春の映画まつり

今年度の暫定1位がこれ。
     
インド映画。ダンスは無いよ。レスリング選手として圧倒的な強さながら家が貧しく国も育成費を出してくれないのでオリンピックをあきらめた父親。自分の夢を子どもに託すが生まれたのが女の子。つぎこそはとあと3人作るがぜんぶ女。夢を捨ててしまった父親だったが、上の2人の娘が男の子と喧嘩をして男の子をボコボコにする。もしかしてと、二人をレスリング選手として鍛える。地元には女子の選手がいないので男の子と練習をして、男の子の大会に出場すると連戦連勝。地域の代表として女子の全国大会に出場するが、なにしろ男に負けてないので女に負けるはずがない。まずは姉が国の強化選手になりアカデミーに入学するが、父親から離れた開放感と、父親とはまったく違う指導法のコーチ。家に帰ると父親と反目する。心配する妹。妹も強化選手になり昔と変わってしまった姉に不安がいっぱい。姉は全国大会に出るが連戦連敗。妹が姉を諭す。お父さんに電話をしなさいと...なんだよ、このインド映画。無茶苦茶面白いぞ。父親はアカデミーのそばに下宿し、学校が終わってから姉妹を指導する。当然、コーチはよく思わない。だが復活した姉、連勝を続けてついに世界大会に出場する。これは実話なんだよね。エンドクレジットで姉妹の写真が出てきたよ。この星一徹ばりの父親、練習の邪魔だと娘の髪を短く切ってしまったり、子どもらしい遊びは一切なくて練習漬けの毎日。自分の夢を叶えるために娘を利用するひどい父親のように映るが、世界大会の決勝戦に進んだ姉に父親が言う。
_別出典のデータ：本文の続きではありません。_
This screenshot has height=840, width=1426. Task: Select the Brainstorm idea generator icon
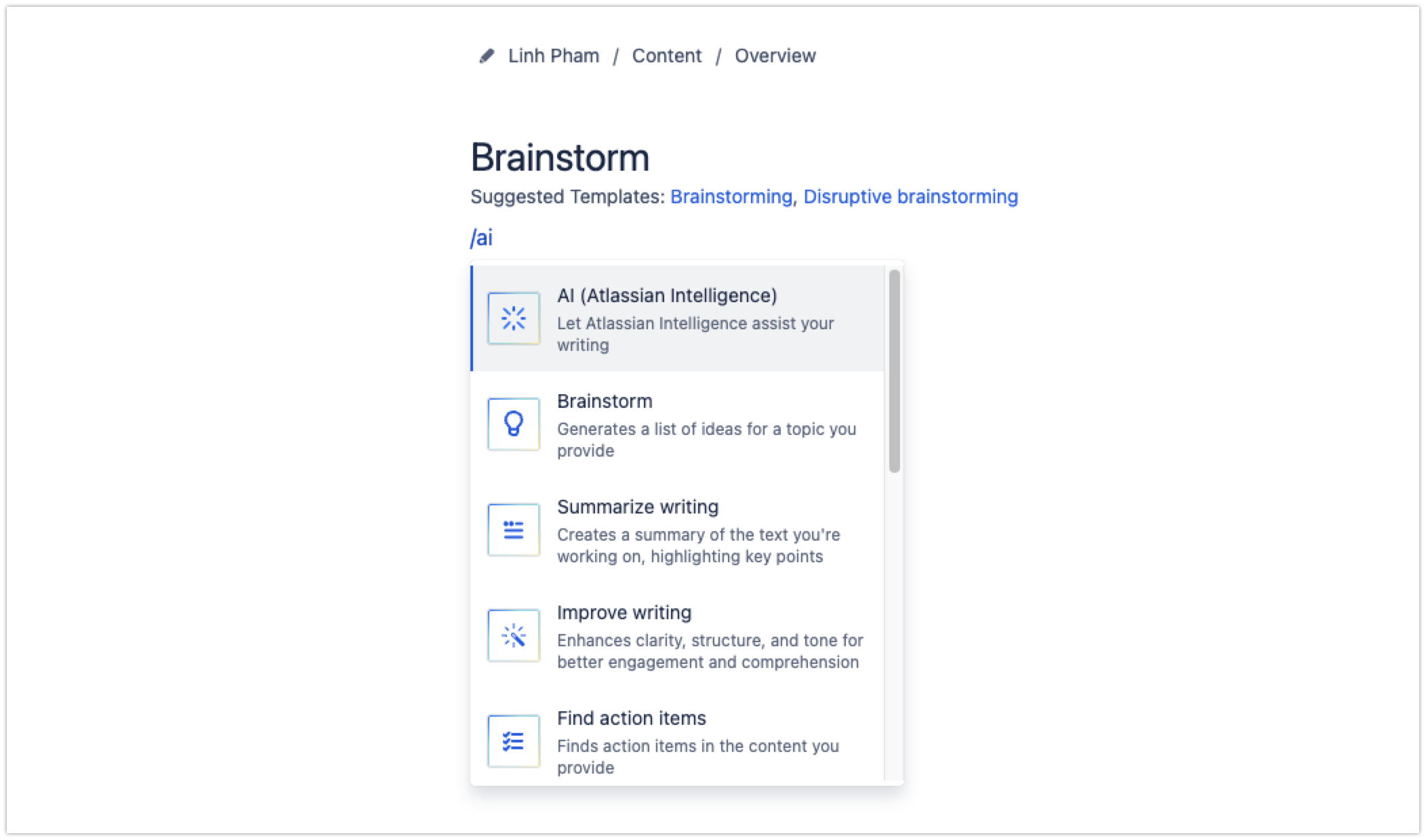pyautogui.click(x=513, y=423)
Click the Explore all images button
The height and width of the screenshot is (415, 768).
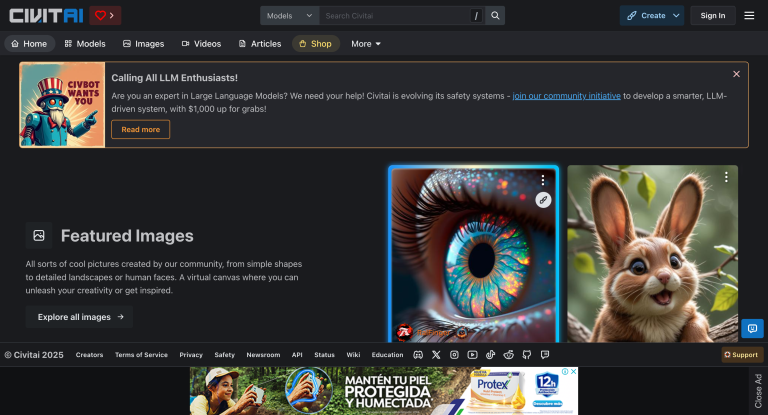click(x=80, y=317)
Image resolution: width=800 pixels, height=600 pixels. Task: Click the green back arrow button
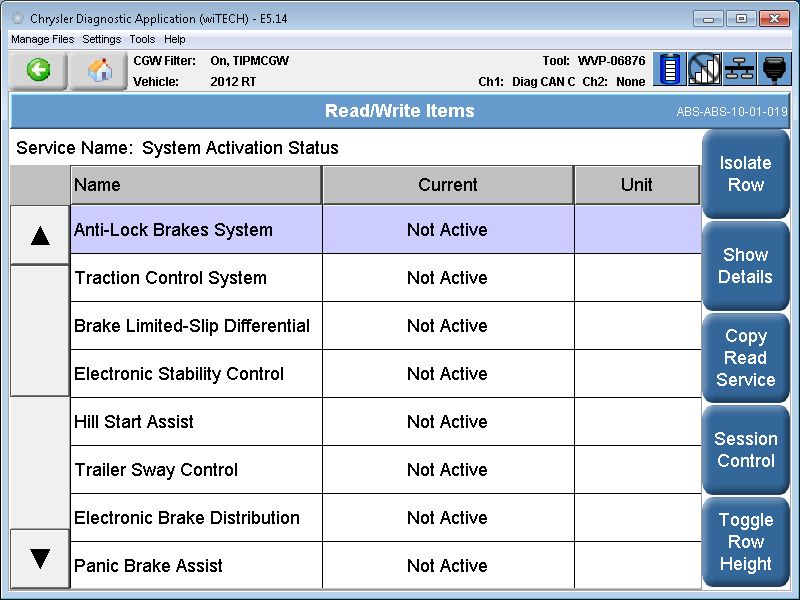(39, 70)
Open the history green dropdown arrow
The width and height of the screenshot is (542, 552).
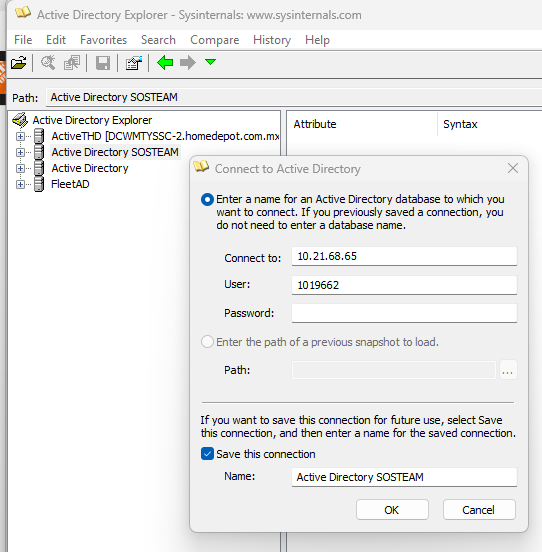click(x=210, y=62)
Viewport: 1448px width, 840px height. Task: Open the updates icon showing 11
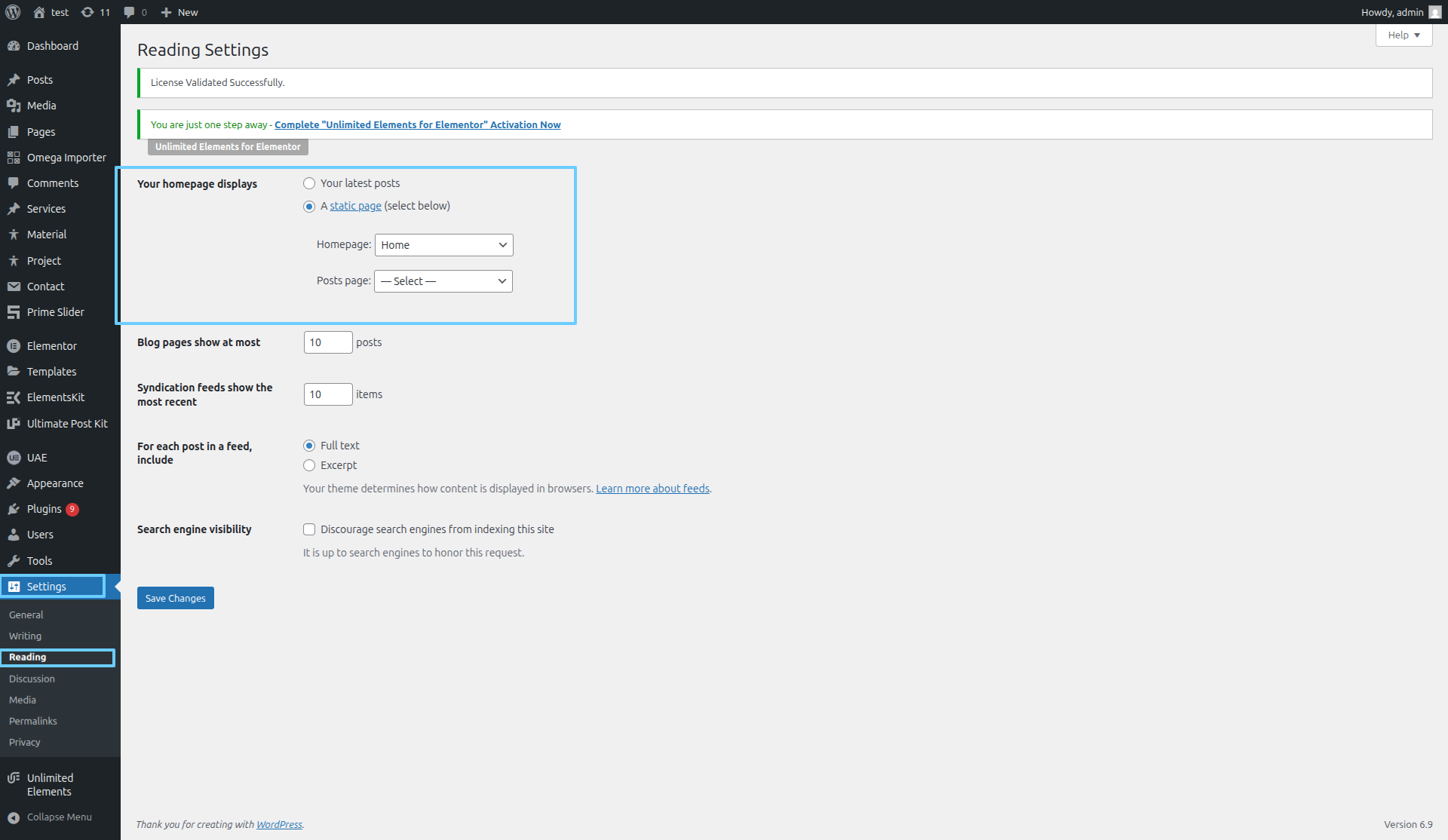[x=88, y=12]
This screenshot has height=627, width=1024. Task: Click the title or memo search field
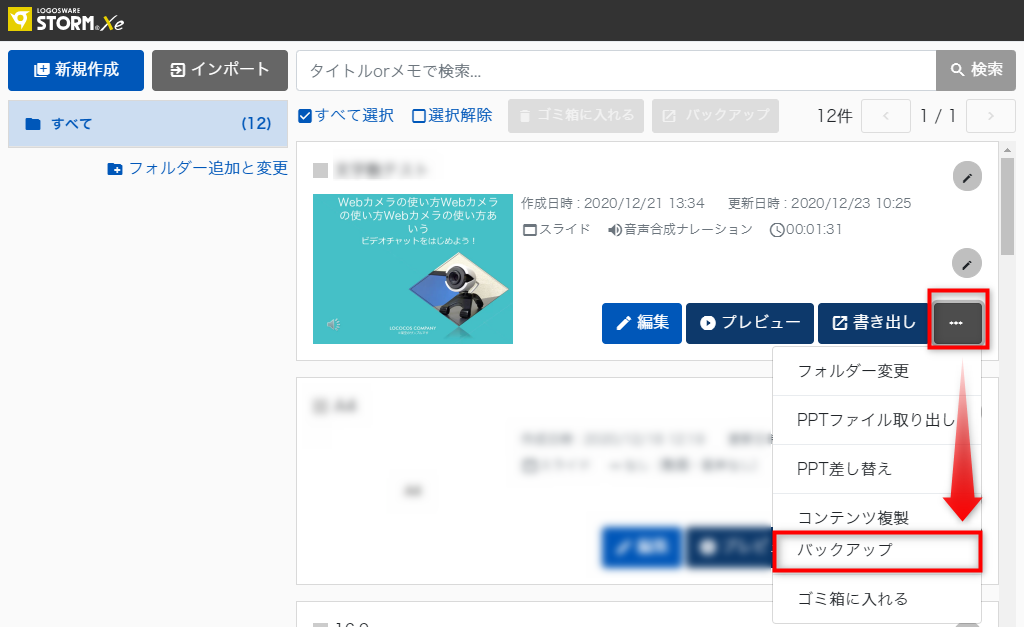tap(615, 70)
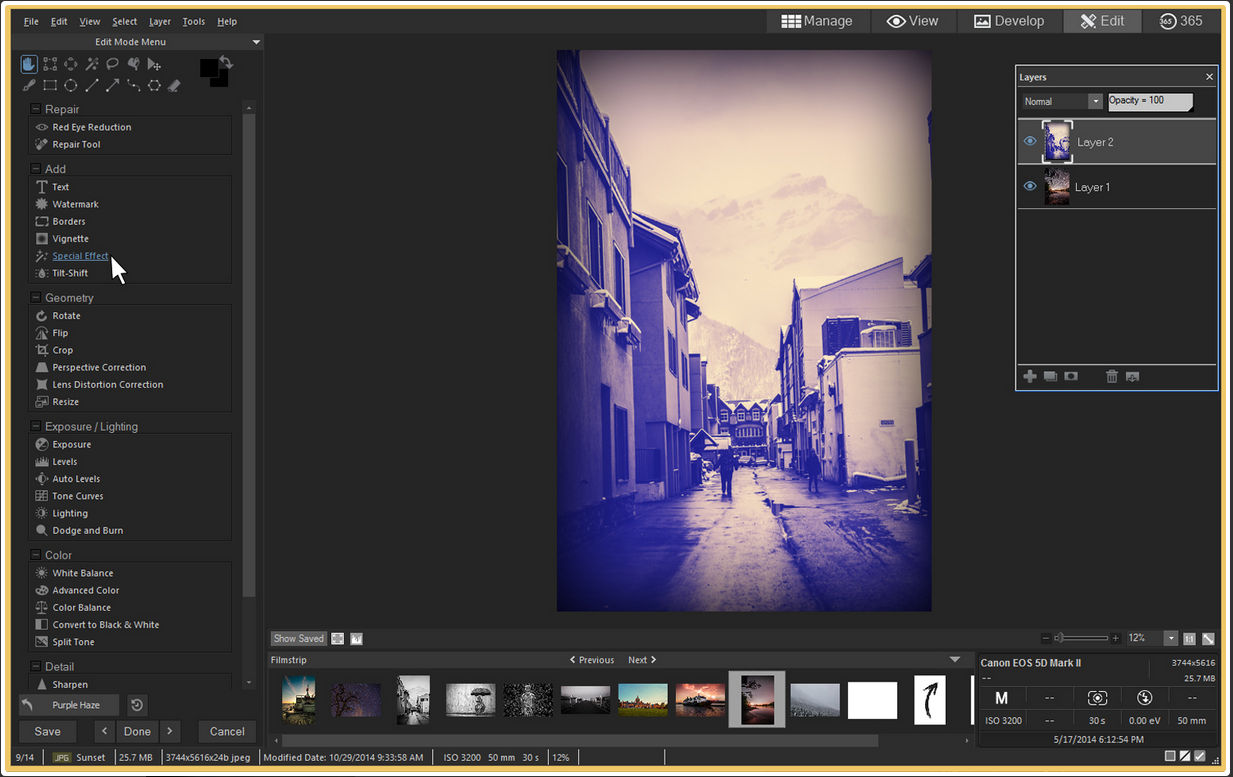Adjust the zoom slider
Screen dimensions: 1233x777
coord(1063,638)
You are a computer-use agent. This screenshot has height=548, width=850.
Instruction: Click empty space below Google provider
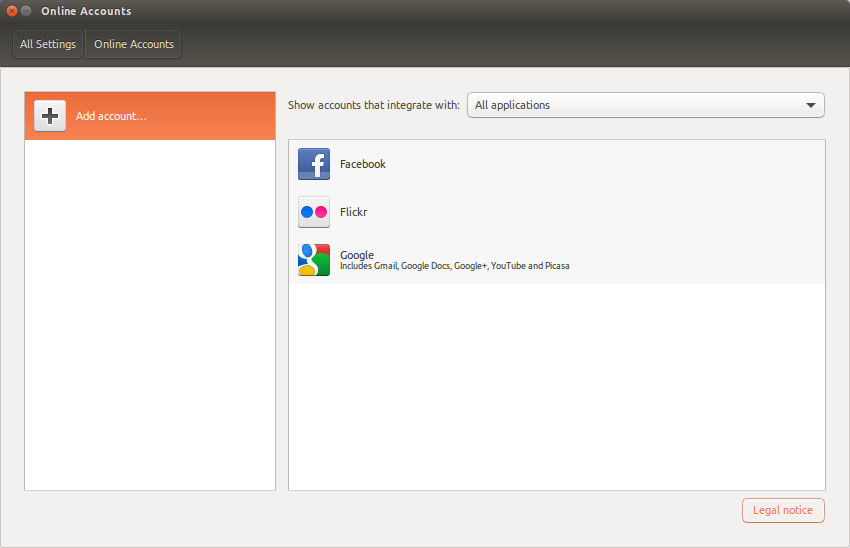point(557,386)
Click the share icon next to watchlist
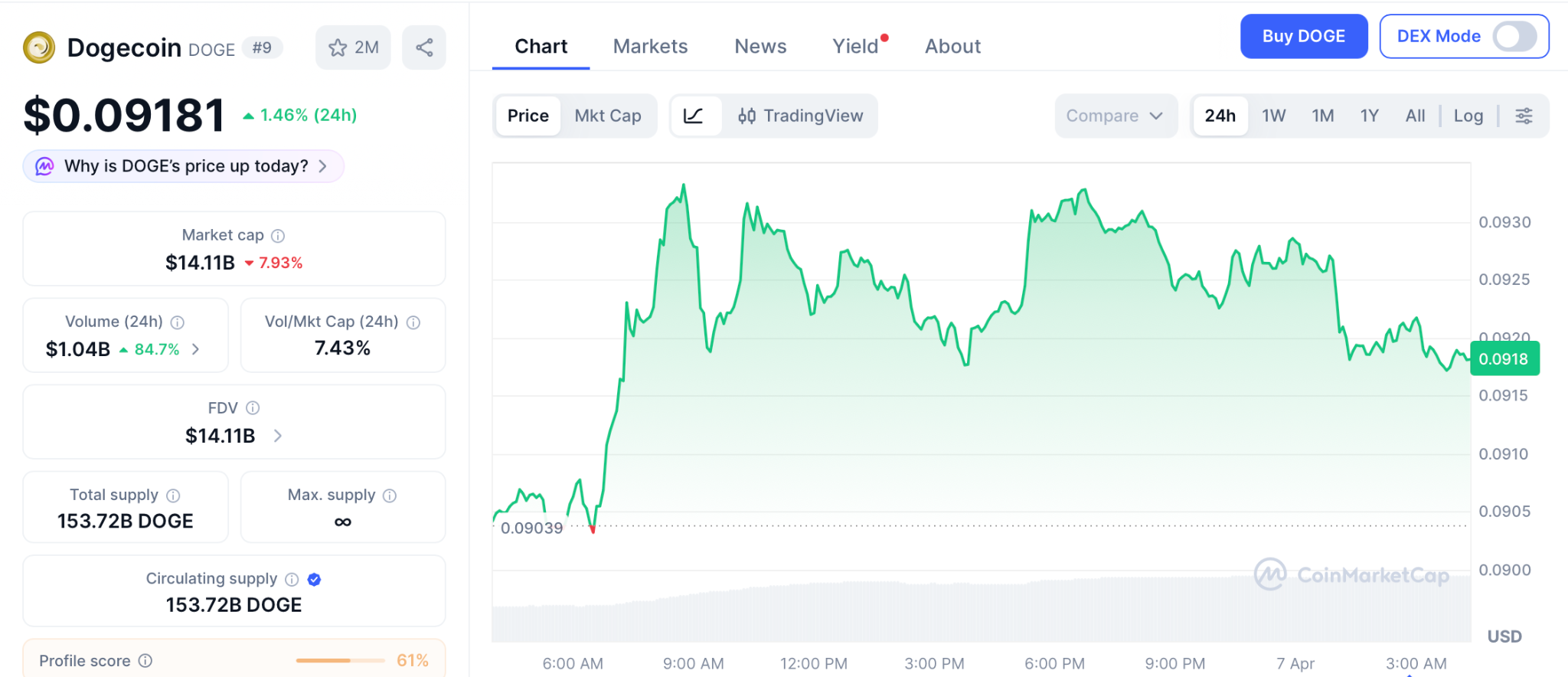Screen dimensions: 1568x677 click(x=424, y=47)
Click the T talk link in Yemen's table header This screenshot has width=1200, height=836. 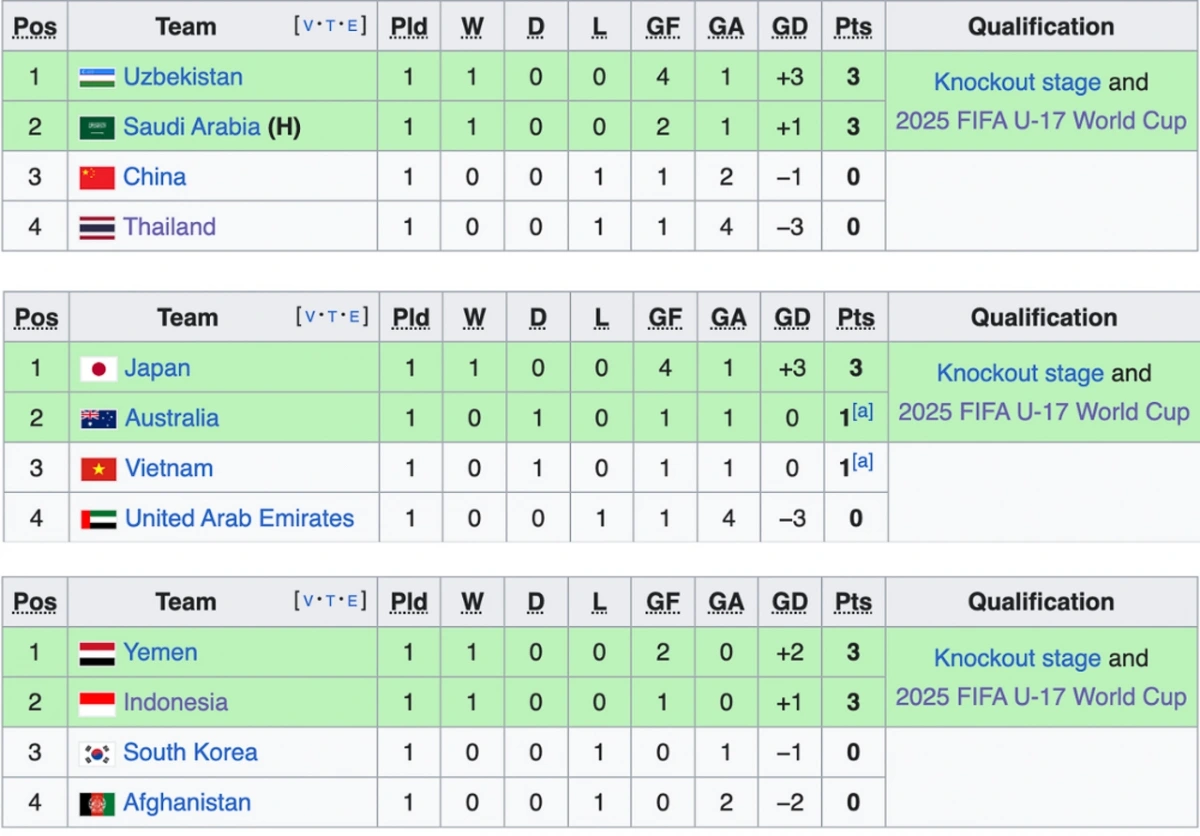click(330, 601)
この国は女性の地位が低い。家事と育児しか期待されない。お前が金メダルを取れば、この国の少女たちに夢と希望を与えると。このお父さん、娘が女性では無く、一人の選手として自立することを考えていたんだね。もう泣いちゃうよ。決勝戦、1対1で迎えた最後のピリオド。相手は3大会優勝のオーストラリアの王者。4ポイントをリードされて残り時間は15秒。姉は思い出す。レスリングには5ポイントを取れる難易度が極めて高い大技があることを...プロレスのファンなら誰でも知ってるあの技だよ。たぶん、ここはフィクションだと思う。何度も出てくるレスリングのシーンが実に面白くてスリリング、美しくさえある。スポーツを題材にした映画って、実際の試合では不可能なカメラワークがあるでしょ。あと、金のかけ方が日本映画とは比べものにならない。去年に見た卓球の映画「ミックス。」の全国大会のショボさに比べて、こっちの世界大会は競技場の大きさ、エキストラの数とも圧倒的。いつのまにかすごいことになっていたインド映画に今後も注目だ。


     
都内で3館しか上映してなく、1日1回。そのせいか満員だったよ。東京から地方の中学校に転校した主人公。そこで壮絶ないじめに会う。ついには家に放火をされて両親は焼死、妹は全身やけどで生命維持装置につながれる。主人公の復讐が始まる...有名なコミックの実写化らしいが、コミックはどんな展開だったんだろう。登場人物の行動がいちいち極端で感情移入ができない。いじめっ子たちも不幸な家庭環境だったことはうっすらわかるが、それが放火までには結びつかない。主人公の復讐も毎回都合が良すぎてなんかなあという感じ。